▸ **Stored data**:
[Start of section]

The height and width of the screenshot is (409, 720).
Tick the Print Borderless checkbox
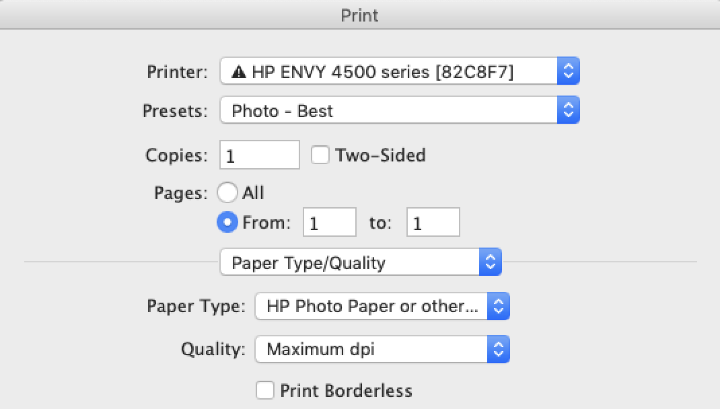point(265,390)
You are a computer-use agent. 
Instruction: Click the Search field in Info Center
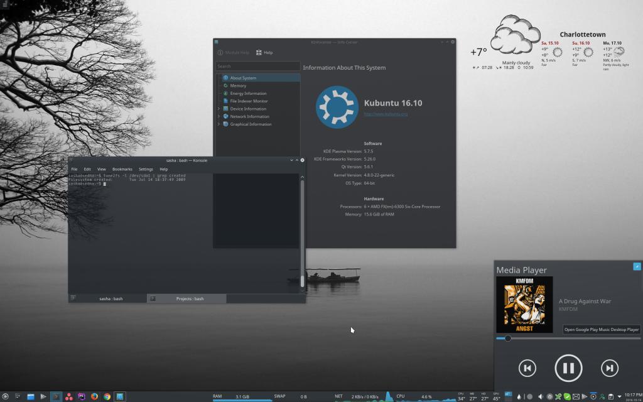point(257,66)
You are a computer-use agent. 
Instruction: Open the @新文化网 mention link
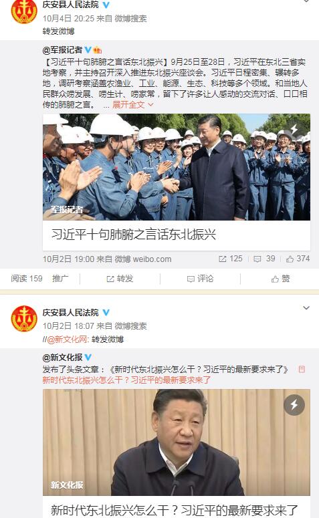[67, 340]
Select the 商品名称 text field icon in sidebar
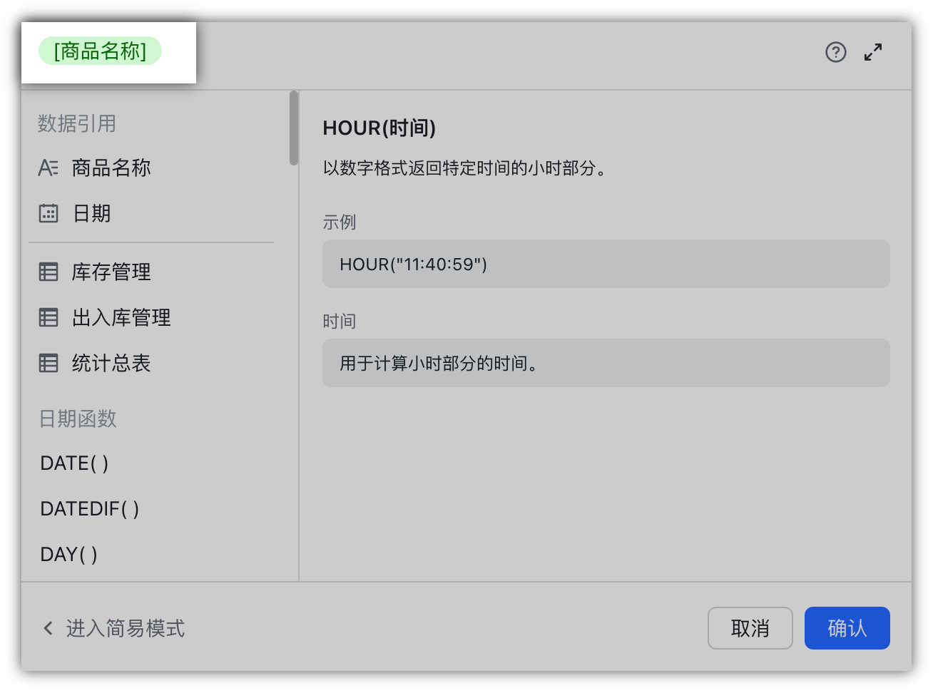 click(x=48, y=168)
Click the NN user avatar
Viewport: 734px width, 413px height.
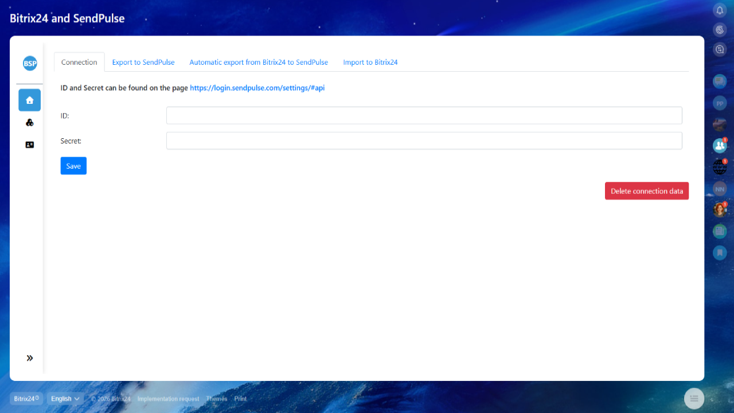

[End of section]

Write down how many lines of the data above carry the word "height". Nothing else belongs in the answer.

2